The paper tackles the problem of learning prototypes online from non-stationary data streams, which causes outdated prototypes and catastrophic forgetting, by introducing a system that evolves prototypes continually in a shared latent space with an efficient memory scheme and novel objective function, achieving state-of-the-art performance on eight benchmarks, including three highly imbalanced streams.
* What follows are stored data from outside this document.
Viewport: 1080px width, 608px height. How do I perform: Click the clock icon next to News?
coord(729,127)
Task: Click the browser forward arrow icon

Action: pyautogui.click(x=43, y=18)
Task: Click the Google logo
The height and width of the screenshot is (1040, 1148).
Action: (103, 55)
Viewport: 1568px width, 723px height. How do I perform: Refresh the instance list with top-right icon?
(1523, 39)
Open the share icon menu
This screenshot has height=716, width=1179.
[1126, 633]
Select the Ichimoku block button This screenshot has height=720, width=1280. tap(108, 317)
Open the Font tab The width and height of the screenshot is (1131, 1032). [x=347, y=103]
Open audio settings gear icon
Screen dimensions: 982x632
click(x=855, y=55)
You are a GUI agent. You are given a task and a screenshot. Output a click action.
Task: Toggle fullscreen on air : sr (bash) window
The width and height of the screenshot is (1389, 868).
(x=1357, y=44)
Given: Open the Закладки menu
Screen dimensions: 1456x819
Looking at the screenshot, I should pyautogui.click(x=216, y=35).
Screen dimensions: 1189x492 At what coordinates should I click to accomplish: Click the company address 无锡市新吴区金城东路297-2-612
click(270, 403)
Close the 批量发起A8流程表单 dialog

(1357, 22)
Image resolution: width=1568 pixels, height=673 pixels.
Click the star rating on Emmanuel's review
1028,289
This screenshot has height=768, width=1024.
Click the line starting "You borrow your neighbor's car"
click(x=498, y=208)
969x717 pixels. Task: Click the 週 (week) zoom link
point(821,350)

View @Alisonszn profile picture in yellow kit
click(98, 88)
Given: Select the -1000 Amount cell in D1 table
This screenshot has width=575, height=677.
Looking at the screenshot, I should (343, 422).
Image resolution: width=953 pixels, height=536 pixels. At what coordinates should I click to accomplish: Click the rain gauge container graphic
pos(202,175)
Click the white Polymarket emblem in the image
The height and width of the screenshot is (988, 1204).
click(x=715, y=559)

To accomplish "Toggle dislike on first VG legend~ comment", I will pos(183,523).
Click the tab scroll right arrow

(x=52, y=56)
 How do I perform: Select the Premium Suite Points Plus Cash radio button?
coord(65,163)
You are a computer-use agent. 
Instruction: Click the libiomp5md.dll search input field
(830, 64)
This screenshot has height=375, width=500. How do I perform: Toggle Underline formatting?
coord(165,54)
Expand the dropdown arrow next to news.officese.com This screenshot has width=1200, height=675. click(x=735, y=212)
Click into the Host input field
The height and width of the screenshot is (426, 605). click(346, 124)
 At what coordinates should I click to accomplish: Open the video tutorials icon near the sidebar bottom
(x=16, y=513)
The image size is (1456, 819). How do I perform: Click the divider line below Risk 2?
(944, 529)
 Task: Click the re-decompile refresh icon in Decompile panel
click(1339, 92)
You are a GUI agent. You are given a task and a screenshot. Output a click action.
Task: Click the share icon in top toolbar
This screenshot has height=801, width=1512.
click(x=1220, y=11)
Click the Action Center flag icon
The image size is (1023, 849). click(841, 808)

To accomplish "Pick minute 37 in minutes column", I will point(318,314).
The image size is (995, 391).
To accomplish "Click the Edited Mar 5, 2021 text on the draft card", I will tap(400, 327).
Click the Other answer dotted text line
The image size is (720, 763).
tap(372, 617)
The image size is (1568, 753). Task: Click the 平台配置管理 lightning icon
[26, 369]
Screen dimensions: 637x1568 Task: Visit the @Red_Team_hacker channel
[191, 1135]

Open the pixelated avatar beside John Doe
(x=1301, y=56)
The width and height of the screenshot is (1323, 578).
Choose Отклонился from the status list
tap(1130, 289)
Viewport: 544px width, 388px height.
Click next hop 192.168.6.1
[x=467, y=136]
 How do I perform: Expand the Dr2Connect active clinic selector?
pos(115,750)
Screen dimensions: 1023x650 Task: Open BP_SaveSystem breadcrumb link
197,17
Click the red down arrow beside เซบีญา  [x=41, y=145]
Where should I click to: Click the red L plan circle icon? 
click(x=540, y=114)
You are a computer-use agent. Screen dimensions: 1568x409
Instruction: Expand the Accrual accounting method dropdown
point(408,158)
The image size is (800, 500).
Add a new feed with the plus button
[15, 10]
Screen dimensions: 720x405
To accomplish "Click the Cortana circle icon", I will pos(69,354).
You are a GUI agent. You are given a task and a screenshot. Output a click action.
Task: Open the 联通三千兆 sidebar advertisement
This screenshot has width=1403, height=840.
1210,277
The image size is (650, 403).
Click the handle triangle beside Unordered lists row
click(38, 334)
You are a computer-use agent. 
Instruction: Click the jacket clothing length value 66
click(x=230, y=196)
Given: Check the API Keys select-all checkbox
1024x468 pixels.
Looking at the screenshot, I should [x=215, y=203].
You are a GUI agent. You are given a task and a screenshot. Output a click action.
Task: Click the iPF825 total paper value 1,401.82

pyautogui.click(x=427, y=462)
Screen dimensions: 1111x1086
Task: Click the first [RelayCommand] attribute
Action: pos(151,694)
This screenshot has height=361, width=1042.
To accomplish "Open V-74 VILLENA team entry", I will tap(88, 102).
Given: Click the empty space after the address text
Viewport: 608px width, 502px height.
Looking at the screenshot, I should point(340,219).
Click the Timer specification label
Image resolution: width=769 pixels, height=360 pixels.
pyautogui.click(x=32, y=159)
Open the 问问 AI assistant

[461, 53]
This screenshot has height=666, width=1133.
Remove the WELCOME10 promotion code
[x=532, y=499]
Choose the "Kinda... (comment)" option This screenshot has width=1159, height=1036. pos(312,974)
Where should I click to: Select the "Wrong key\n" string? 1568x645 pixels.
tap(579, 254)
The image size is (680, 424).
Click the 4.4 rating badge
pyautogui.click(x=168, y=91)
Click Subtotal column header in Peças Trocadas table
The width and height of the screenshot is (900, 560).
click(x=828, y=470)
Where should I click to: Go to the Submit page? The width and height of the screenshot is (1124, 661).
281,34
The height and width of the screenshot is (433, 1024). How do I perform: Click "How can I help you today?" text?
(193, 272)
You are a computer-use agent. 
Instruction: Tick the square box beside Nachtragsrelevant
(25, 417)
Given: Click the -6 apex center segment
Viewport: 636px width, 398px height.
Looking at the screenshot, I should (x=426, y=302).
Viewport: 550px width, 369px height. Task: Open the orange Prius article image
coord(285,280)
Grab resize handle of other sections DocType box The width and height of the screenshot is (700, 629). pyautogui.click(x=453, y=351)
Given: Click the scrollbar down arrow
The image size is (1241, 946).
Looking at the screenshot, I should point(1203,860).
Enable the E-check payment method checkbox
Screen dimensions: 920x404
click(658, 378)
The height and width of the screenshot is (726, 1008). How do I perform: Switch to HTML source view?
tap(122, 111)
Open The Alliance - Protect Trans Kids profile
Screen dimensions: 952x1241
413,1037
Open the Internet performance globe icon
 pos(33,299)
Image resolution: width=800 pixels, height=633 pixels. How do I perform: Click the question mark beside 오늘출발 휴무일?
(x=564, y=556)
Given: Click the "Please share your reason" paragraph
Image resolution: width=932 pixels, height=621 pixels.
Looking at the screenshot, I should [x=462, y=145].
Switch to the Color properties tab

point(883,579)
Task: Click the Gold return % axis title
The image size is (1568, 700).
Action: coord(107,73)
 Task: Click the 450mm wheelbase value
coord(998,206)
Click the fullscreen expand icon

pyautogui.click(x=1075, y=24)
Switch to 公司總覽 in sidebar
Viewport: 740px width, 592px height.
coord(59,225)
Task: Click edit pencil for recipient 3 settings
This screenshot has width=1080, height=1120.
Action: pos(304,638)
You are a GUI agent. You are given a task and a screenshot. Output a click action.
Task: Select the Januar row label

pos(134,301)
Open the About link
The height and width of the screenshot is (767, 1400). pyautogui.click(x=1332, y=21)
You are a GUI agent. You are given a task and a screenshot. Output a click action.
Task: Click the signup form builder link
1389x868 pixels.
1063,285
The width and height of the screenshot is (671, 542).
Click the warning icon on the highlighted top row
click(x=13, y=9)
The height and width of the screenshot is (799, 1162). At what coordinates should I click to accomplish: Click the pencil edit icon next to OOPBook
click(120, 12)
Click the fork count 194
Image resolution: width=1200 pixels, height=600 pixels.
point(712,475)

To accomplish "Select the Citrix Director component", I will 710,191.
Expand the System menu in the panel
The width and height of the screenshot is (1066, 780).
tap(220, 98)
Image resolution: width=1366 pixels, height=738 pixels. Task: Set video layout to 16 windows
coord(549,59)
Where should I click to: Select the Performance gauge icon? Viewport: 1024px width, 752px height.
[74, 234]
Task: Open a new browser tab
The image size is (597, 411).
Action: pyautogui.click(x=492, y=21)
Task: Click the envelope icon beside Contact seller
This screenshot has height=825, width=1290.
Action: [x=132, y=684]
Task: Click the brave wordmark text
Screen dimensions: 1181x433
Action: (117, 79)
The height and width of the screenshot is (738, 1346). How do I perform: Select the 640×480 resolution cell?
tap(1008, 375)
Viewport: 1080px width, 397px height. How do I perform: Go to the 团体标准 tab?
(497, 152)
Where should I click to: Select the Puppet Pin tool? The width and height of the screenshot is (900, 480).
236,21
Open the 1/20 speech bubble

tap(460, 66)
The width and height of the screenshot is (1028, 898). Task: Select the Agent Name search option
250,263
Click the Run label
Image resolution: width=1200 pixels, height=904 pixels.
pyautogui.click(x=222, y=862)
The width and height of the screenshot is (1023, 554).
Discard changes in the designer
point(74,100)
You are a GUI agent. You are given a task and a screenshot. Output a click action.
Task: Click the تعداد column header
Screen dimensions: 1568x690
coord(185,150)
Attaining prototypical features to represent class distributions is well established in representation learning. However, learning prototypes online from streaming data proves a challenging endeavor as they rapidly become outdated, caused by an ever-changing parameter space during the learning process. Additionally, continual learning does not assume the data stream to be stationary, typically resulting in catastrophic forgetting of previous knowledge. As a first, we introduce a system addressing both problems, where prototypes evolve continually in a shared latent space, enabling learning and prediction at any point in time. In contrast to the major body of work in continual learning, data streams are processed in an online fashion, without additional task-information, and an efficient memory scheme provides robustness to imbalanced data streams. Besides nearest neighbor based prediction, learning is facilitated by a novel objective function, encouraging cluster density about the class prototype and increased inter-class variance. Furthermore, the latent space quality is elevated by pseudo-prototypes in each batch, constituted by replay of exemplars from memory. As an additional contribution, we generalize the existing paradigms in continual learning to incorporate data incremental learning from data streams by formalizing a two-agent learner-evaluator framework. We obtain state-of-the-art performance by a significant margin on eight benchmarks, including three highly imbalanced data streams.